• 原文:
•••
「いじわるなのでしょうか?」という分析好きのお父さんを持つお嬢さんの質問や、「本が大好きな13歳です」の女の子など、興味深い質問が村上のもとに届きます。

 

村上はいつも読者の質問に丁寧に答えます。もちろん期間を区切ってですが、質問にはすべて答えるのが彼の姿勢のようです。

 

このブログでも、時々その一部(質問は少しだけ省略)を紹介しております。

 

 

 

 

「出版社の面接」

質問:

現在就職活動中なのですが、なかなか内定がでません。先日とある出版社の面接で、好きな作家を聞かれ「村上春樹さんです」と答えると、人事のひとに「ふん」と笑われてしまいました。あれは一体どういう意味だったんだろう・・・・・。

なんにせよ村上さんに対する思いを「ふん」で一蹴するような所なんてこっちから願い下げたい!と強がってはみたものの、お給料よかったんだよなあ。残念。責任取って下さい!うそです。

 

 

回答:

僕は世間では「ろくでもないやつ」みたいに思われていることが多いようです。だから僕だって、自分が村上春樹であることをできるだけ隠して、こそこそと生きています。あなたなんかまだ他人だからいいですが、本人としては随分大変なのです。隠れキリシタンどころか、天草四郎が山の中を逃げ回っているようなものです。「ふん」と馬鹿にされるぐらいで傷ついていてはいけません。がんばってください。でも人前であまり「村上春樹が好き」とか言わない方がいいかもしれませんね。アンリ・ルソーが好きです、くらい言っておけば、むこうもそれ以上追及してこないと思います(たぶん)。

 

 

 

 

「本が大好きな13歳です」

質問:

私は13歳の学生です。

春樹さんの本は6年生の春、図書館で『ノルウェイの森』を読んだのがきっかけで、ほとんどの作品を読破しました。そして今は、フランツ・カフカやドストエフスキーの作品も全部読もうとしています。

 

ところで私のクラスには、「春樹さんの本を読んだことがあるっ!」っていう友達が1人もいないのです(シクシク)。 なので今はお母さんに『ねじまき鳥クロニクル』をすすめています。早く感想が聞きたいなぁ。

 

春樹さんが小中学生の時は、どんな本を読んでいたのですか? オススメがあれば教えてください。おねがいします。
•••
• データ一覧:
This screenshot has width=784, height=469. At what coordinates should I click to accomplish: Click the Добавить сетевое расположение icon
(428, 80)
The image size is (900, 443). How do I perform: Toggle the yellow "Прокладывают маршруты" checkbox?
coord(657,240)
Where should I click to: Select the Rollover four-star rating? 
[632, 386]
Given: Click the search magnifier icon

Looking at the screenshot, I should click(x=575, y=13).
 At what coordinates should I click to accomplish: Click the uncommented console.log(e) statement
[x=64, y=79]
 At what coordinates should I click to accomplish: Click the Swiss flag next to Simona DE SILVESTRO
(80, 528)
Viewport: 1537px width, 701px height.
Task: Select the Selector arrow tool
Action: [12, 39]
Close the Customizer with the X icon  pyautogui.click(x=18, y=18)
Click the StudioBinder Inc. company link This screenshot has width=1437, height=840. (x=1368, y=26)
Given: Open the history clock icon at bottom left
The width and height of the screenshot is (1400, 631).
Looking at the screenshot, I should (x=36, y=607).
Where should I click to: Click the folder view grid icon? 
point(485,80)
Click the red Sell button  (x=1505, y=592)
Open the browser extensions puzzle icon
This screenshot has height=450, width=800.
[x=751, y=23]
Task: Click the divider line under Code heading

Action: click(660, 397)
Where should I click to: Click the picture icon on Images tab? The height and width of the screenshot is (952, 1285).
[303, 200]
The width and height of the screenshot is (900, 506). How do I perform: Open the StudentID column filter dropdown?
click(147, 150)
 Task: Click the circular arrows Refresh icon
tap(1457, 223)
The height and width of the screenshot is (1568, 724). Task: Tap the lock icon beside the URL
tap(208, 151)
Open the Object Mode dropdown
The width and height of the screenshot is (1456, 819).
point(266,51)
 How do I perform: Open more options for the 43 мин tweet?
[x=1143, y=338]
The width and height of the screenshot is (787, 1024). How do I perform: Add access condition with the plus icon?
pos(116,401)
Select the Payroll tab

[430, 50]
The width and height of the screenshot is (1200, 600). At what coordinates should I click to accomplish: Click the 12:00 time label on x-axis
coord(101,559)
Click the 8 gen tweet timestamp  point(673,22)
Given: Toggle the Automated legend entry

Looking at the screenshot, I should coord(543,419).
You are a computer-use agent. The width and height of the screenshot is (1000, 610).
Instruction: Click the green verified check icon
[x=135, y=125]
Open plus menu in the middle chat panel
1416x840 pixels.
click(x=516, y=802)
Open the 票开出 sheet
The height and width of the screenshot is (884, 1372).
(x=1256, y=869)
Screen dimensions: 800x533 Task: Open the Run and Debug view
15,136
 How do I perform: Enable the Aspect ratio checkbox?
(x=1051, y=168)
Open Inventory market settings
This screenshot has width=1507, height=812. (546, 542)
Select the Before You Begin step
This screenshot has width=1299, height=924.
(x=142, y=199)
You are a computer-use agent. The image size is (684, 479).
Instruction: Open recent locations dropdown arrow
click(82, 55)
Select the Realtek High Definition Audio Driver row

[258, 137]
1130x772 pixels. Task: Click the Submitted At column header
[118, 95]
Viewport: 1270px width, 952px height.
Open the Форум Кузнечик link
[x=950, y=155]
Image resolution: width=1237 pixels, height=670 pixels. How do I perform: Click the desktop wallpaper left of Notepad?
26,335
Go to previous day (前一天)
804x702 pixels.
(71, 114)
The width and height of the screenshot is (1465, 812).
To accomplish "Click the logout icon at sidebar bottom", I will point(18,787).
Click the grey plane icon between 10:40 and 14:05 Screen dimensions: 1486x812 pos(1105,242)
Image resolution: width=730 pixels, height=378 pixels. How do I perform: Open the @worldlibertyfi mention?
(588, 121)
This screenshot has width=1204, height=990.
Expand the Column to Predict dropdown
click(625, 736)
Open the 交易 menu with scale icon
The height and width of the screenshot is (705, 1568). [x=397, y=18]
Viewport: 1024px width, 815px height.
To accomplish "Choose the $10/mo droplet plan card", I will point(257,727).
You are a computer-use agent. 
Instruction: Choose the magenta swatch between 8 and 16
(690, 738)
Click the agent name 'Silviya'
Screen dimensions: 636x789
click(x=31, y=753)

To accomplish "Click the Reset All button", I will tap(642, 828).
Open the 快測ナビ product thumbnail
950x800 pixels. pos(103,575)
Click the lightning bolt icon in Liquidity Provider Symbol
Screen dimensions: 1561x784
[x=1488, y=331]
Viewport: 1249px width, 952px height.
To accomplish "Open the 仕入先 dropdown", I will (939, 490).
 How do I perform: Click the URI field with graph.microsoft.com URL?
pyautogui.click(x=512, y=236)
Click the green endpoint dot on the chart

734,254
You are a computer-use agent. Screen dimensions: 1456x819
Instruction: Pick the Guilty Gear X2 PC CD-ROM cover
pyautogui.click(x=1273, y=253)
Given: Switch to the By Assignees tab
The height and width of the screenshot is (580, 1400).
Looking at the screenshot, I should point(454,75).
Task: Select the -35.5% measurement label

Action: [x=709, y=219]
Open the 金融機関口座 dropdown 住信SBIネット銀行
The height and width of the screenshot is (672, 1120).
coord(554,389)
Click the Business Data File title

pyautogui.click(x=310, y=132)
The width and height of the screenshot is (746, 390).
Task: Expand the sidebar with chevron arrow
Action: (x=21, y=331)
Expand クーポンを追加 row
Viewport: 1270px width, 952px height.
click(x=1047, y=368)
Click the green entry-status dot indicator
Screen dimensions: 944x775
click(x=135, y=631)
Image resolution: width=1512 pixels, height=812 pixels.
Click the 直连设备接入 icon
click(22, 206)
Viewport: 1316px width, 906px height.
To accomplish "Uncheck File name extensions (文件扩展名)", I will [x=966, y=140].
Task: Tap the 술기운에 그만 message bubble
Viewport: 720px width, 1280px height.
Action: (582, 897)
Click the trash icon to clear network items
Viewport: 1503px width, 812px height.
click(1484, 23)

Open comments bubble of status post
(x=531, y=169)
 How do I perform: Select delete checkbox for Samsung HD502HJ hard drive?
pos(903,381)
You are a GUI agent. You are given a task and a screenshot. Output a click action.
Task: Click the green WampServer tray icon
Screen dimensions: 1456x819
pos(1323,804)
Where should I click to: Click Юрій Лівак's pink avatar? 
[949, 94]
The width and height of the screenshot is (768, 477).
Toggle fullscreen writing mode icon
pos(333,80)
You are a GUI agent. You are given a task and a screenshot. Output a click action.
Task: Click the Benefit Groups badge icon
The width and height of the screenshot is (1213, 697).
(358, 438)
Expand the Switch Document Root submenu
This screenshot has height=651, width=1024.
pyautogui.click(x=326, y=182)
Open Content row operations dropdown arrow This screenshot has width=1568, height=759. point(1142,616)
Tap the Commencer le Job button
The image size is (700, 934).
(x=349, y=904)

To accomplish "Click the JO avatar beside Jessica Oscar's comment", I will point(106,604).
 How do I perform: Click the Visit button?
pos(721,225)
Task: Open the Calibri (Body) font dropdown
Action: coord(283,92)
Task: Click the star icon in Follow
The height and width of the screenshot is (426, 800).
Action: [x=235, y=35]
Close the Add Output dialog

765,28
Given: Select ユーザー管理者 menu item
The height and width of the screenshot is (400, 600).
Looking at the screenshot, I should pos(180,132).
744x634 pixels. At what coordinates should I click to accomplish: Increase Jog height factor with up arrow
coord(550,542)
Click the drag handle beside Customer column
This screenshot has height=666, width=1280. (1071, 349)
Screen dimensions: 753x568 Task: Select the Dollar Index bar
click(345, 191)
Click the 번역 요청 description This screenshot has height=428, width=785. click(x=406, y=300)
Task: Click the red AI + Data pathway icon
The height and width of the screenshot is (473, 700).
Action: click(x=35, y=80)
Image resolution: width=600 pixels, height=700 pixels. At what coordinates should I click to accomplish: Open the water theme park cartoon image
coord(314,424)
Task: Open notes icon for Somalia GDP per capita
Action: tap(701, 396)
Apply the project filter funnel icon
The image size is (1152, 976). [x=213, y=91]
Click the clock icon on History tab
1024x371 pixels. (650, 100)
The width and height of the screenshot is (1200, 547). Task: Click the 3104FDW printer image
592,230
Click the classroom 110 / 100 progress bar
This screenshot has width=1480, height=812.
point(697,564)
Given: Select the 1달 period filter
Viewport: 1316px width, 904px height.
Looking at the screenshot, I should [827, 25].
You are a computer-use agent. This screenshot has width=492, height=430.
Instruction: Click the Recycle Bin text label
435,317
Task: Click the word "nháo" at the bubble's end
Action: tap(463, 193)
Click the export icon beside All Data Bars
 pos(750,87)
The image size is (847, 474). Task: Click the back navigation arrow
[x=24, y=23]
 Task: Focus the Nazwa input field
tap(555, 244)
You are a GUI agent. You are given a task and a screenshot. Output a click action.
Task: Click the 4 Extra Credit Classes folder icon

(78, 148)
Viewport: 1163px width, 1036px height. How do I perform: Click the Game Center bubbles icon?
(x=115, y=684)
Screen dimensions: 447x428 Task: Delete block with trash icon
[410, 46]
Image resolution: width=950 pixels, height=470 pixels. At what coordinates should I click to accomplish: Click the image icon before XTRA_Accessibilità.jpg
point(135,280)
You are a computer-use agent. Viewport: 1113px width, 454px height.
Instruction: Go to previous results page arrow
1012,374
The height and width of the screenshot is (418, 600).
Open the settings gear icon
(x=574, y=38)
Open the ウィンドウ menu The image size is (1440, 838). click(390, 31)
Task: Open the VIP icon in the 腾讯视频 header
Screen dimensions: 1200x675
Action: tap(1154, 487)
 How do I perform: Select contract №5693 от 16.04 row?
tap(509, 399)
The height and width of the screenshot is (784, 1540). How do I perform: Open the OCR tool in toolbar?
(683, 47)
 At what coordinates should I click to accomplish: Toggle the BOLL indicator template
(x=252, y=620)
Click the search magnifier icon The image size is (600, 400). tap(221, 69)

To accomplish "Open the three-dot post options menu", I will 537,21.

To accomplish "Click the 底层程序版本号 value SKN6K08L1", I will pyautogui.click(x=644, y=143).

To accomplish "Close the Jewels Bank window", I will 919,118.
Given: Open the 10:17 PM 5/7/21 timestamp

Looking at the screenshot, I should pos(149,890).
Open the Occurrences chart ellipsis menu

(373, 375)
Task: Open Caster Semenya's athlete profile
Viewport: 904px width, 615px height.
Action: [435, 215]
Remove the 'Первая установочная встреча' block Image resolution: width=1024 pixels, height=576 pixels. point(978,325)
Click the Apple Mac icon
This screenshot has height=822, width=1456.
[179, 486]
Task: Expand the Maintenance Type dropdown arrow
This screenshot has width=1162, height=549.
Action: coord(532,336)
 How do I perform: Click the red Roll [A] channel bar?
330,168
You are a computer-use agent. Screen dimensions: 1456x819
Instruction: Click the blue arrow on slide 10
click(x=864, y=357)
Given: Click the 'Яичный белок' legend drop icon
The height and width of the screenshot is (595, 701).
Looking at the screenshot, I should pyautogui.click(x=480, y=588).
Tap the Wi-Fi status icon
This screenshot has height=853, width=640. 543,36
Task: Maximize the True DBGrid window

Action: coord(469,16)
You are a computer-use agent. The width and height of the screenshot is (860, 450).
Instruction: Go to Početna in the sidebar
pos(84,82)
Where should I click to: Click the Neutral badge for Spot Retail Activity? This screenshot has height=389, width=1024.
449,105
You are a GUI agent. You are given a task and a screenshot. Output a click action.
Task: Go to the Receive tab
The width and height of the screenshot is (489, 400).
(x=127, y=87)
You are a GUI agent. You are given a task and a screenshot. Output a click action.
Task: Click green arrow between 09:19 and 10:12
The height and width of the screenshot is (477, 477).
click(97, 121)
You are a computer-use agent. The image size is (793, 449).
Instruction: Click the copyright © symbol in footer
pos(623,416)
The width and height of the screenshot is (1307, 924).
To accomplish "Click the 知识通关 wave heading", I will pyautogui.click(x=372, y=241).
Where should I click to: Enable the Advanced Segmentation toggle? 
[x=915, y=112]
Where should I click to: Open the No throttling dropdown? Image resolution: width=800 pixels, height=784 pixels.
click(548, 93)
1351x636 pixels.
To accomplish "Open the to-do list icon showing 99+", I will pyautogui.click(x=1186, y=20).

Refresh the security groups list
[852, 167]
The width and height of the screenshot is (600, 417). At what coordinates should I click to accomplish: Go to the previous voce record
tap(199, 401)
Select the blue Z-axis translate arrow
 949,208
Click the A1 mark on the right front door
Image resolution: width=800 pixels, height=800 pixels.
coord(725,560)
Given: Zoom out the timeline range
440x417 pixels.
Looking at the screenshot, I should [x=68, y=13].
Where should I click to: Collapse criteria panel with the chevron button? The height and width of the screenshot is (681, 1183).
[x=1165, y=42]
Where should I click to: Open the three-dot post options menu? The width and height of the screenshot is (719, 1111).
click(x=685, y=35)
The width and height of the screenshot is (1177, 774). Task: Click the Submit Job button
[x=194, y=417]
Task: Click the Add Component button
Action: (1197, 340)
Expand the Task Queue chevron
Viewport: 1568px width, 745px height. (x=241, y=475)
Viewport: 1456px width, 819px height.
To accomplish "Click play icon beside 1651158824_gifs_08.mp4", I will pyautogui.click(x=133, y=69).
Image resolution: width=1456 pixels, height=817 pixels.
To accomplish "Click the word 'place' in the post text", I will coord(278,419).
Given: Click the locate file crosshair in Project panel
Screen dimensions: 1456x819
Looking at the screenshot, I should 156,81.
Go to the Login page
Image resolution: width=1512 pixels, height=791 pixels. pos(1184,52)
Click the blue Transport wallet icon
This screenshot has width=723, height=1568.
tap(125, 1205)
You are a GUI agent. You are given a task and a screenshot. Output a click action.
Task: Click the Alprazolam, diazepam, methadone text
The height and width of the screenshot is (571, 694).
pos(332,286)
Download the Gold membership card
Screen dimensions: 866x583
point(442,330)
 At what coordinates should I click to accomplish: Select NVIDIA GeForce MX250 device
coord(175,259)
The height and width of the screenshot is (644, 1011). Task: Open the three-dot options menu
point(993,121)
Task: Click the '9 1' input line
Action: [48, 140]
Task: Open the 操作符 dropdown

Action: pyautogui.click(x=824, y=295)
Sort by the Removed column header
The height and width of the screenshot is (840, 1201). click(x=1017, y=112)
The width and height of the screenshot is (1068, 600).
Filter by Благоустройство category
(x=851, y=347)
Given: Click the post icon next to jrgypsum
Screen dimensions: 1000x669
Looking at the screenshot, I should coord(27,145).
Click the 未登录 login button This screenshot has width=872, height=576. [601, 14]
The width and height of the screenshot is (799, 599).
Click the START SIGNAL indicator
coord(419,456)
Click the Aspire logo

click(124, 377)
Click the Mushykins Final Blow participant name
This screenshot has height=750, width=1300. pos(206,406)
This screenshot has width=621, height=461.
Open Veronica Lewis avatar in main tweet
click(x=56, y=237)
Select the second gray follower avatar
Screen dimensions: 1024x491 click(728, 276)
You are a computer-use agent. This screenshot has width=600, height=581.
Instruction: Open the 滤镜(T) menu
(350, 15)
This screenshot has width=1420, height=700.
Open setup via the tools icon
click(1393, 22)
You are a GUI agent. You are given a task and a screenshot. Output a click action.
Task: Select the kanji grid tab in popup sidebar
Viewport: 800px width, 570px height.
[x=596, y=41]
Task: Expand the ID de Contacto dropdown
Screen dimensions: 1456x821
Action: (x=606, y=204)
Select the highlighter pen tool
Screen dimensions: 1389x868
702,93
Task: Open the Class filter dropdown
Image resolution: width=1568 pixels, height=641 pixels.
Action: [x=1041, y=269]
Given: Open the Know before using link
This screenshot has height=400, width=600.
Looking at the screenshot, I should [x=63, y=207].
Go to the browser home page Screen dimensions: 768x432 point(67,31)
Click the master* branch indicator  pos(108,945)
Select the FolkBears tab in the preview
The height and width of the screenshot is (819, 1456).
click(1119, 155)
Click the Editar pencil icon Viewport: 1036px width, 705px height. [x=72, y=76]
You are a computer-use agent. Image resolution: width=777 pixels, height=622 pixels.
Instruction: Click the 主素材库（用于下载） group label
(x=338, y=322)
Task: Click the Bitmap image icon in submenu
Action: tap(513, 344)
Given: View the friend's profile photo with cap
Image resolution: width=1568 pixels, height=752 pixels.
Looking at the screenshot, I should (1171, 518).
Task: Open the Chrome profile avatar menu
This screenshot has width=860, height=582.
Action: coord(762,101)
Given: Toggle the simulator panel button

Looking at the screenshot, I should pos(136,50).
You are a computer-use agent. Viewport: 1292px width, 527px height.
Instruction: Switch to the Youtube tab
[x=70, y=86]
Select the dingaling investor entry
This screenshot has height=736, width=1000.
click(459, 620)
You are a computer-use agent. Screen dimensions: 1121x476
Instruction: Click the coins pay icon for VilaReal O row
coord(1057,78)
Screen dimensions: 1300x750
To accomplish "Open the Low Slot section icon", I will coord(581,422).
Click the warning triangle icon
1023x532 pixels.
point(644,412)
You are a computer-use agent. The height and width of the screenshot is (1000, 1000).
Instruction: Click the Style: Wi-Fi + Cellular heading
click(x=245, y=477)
•••
• 必須タスク:
• 1. 原文に登場する人名をすべて挙げてください。
• 2. 原文のうち、「現在就職活動中なのですが、な」から「責任取って下さい!うそです。」までを、両端を含めてそのまま書き写してください。

• 回答内容:
• 1. 村上春樹、天草四郎、アンリ・ルソー、フランツ・カフカ、ドストエフスキー

• 2.
現在就職活動中なのですが、なかなか内定がでません。先日とある出版社の面接で、好きな作家を聞かれ「村上春樹さんです」と答えると、人事のひとに「ふん」と笑われてしまいました。あれは一体どういう意味だったんだろう・・・・・。

なんにせよ村上さんに対する思いを「ふん」で一蹴するような所なんてこっちから願い下げたい!と強がってはみたものの、お給料よかったんだよなあ。残念。責任取って下さい!うそです。